Kategorie: Allgemein    Von Heinrich von Grünigen um 17:45

Letzten Montag ist er verstorben. Die Meldung ging um die Welt. Ob und wo und welche Betroffenheit sie ausgelöst hat, ist nicht bekannt. Manuel Uribe war lange Zeit bekannt als der „dickste Mensch der Welt“. Mit einem Gewicht von gegen 600 Kilo sprengte er alle Masse der Vorstellung und stellte eine permanente Herausforderung dar für die Adipositas-Medizin.

Versuche, sein Gewicht zu reduzieren, hatten zwar Erfolg, blieben aber immer begrenzt. Um 200 Kilo konnte er zuletzt abspecken… aber dieser gewaltige „Umbau“ seines massiven Körpers stellte gleichzeitig eine zu grose Belastung vor allem für das Herz dar. Er verschied mit 48 Jahren gewissermassen beim Abnehmen.

Berichte und Filmdokumentationen waren immer wieder zu lesen und zu sehen und erfüllten den Betrachter mit einer Mischung aus Mitleid und Entsetzen: wie konnte es überhaupt so weit kommen? War denn niemand da, der ihm in jungen Jahren beigestanden wäre? Ihn zu einem früheren Zeitpunkt, in einem früheren Stadium zur Gewichtsreduktion und zu einem Wandel des Lebensstils hätte ermutigen und dabei unterstützen können? Wo gab es eine Grenze, einen „point of no return“, von dem an es ihm praktisch nicht mehr möglich war, sein Gewicht in den Griff zu bekommen?

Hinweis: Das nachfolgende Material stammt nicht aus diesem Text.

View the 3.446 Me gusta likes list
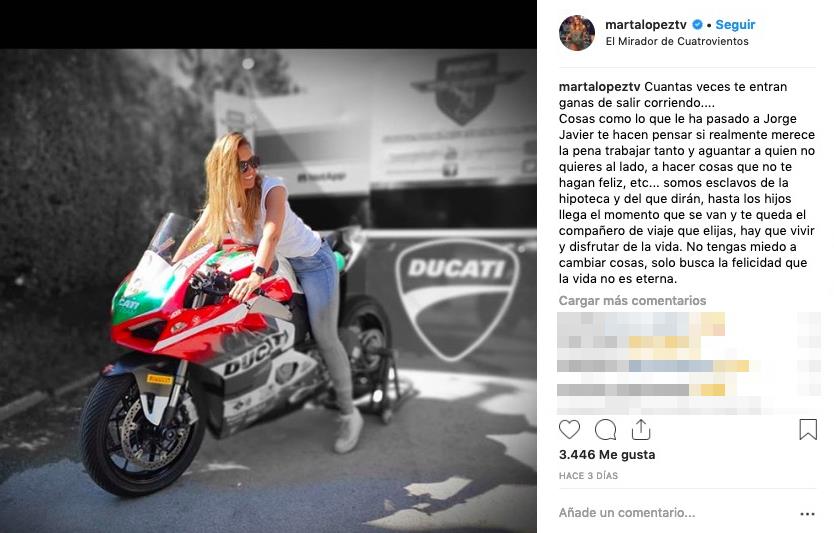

Es wird berichtet, dass er bis zuletzt vom Wunsch beseelt gewesen sei, einmal wieder gehen zu können… dafür hätte er nochmals 250 Kilo abnehmen müssen, ein aussichtsloses Unterfangen angesichts der organischen Schädigungen, die bereits eingetreten waren…

Manuel Uribe mochte eine besondere Wirkung und Funktion haben: ein abschreckendes Beispiel dafür, in welchem Masse ein gestörter Stoffwechsel einen Körper belasten kann, aber auch in gewissem Sinne eine moralische „Entlastung“ für all jene, die ebenfalls zu dick, aber doch nicht sooo dick waren: eine immense Projektionsfläche für Urteile und Vorurteile, die im heuchlerischen Mäntelchen der Anteilnahme doch zur pharisäerhaften Überheblichkeit führte, dass man froh war, „nicht so zu sein“ wie er.

Jetzt hat er seine irdische Schwere hinter sich gelassen. Es ist anzunehmen, dass seine Seele mit unsterblicher Leichtigkeit in jene ewige Dimension geglitten ist, in der auch die Dicken und Mühseligen wieder leichtfüssig über Blumenwiesen tanzen können, ohne den Ballast zu spüren, der sie einen Teil ihres Lebens lang nach unten gezogen hat. Machs gut, Manuel!